BEGIN

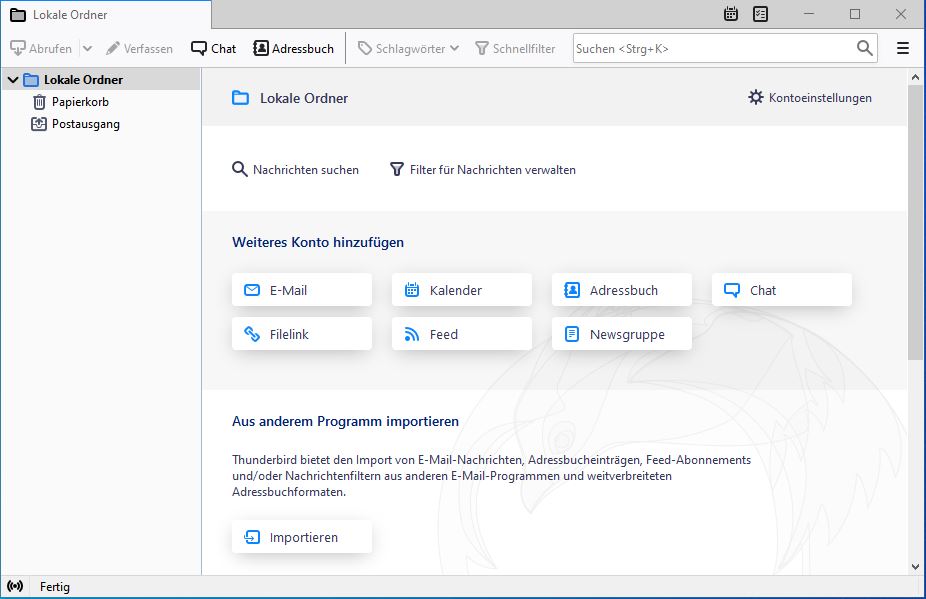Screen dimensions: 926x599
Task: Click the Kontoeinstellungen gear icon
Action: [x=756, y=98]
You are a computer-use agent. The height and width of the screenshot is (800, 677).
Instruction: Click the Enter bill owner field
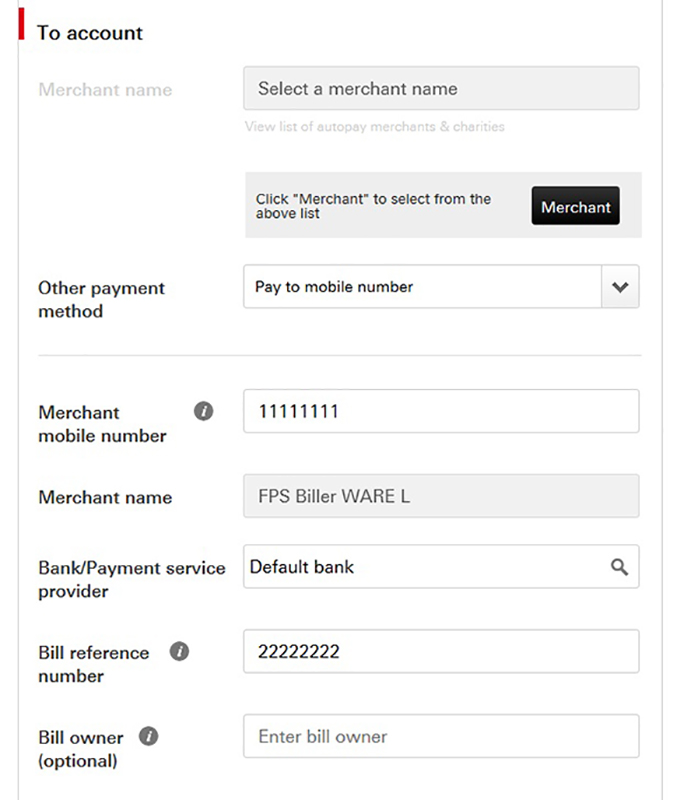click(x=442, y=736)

END

Extract exactly the lines above from the line containing "You are a computer-use" through the last one, both ends included, but not the pictures.

● EXERCISE OUTPUT
You are a computer-use agent. The height and width of the screenshot is (800, 677).
Instruction: Click the Enter bill owner field
click(x=442, y=736)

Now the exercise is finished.